Stated problem:
Report how many lines of the rows below contain the string "coordinates". Give only the number.

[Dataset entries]

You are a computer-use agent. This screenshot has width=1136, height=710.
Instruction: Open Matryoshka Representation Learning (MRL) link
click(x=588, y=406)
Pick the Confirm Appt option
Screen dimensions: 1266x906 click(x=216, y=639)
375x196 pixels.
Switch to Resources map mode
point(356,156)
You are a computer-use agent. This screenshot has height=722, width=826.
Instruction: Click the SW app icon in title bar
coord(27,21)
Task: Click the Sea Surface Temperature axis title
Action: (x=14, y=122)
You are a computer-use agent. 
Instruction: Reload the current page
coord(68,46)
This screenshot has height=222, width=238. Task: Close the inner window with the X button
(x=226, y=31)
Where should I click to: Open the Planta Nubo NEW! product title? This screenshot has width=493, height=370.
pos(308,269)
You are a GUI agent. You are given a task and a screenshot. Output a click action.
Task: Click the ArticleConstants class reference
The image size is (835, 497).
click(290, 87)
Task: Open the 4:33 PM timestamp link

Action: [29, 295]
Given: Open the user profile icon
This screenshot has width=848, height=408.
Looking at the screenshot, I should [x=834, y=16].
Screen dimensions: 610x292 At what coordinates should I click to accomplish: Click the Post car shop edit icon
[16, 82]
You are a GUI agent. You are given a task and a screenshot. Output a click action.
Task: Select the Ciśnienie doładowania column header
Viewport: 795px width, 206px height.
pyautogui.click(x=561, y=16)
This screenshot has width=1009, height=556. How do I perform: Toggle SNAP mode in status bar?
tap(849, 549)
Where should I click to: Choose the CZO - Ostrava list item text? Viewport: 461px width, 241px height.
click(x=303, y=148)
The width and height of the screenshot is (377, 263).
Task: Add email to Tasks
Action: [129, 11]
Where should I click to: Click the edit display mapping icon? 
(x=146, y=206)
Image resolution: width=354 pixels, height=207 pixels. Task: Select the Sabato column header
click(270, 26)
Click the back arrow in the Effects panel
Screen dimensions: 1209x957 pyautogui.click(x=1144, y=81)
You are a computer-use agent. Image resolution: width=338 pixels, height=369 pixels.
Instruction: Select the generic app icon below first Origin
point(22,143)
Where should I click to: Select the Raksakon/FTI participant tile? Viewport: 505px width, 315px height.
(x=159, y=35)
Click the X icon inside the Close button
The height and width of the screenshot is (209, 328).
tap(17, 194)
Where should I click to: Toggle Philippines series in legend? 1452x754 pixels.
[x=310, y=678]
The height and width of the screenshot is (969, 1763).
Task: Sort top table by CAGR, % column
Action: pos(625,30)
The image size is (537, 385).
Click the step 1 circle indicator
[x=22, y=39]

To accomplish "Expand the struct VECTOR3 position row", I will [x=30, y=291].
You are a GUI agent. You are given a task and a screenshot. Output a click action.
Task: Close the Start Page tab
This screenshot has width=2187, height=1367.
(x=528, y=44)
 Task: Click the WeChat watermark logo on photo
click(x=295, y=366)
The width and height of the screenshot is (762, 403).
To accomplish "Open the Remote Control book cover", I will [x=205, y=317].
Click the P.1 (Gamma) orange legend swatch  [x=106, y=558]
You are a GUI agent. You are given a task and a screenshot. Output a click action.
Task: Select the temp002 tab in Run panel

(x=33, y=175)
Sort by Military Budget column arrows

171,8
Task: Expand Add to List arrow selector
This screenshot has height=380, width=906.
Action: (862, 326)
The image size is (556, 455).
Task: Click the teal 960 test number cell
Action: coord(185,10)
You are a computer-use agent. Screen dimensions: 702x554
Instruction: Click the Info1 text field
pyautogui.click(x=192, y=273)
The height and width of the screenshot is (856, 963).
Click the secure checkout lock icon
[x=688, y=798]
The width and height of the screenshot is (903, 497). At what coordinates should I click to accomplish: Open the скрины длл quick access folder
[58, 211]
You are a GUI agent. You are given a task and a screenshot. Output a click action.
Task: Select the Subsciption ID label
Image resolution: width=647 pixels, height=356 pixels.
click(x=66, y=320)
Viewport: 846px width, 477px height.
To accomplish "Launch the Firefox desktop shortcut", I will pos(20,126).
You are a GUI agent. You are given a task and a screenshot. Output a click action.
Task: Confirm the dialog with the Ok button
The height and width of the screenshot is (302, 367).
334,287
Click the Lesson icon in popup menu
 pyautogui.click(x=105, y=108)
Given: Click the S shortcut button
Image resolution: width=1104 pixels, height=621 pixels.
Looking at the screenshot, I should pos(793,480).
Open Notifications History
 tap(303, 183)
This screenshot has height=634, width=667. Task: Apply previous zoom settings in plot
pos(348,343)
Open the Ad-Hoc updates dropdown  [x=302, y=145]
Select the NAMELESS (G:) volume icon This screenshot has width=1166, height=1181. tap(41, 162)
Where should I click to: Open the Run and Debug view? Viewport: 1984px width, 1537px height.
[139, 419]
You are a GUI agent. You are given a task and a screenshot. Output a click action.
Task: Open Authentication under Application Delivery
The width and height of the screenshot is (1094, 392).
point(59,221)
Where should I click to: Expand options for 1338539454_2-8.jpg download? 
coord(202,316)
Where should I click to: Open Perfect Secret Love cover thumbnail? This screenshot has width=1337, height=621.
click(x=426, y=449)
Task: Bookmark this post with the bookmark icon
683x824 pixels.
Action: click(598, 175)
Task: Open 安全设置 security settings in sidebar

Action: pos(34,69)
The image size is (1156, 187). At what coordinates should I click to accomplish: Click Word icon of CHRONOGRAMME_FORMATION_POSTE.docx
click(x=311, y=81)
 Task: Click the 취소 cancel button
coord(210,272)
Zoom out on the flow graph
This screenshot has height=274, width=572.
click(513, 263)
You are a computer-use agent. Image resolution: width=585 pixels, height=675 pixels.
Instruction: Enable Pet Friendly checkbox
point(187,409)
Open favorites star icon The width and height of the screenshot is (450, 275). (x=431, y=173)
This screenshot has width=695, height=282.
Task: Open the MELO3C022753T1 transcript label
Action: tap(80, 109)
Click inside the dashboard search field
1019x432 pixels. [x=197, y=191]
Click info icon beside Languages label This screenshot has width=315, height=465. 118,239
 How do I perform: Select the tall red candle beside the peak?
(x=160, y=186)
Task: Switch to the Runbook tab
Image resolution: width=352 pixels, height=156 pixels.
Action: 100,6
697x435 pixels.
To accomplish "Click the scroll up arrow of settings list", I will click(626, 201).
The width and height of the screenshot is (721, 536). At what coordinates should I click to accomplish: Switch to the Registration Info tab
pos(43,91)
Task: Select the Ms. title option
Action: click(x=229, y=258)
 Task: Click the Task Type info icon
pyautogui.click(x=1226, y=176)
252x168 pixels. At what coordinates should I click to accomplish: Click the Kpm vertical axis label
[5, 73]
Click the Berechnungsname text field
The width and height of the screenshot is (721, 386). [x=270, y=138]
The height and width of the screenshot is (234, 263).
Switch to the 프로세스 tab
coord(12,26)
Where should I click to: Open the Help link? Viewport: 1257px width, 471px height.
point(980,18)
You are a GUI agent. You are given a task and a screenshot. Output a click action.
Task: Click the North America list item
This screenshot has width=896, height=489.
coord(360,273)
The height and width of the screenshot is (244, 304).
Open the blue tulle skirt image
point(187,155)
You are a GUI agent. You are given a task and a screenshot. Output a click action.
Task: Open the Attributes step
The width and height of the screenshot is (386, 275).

Final answer:
5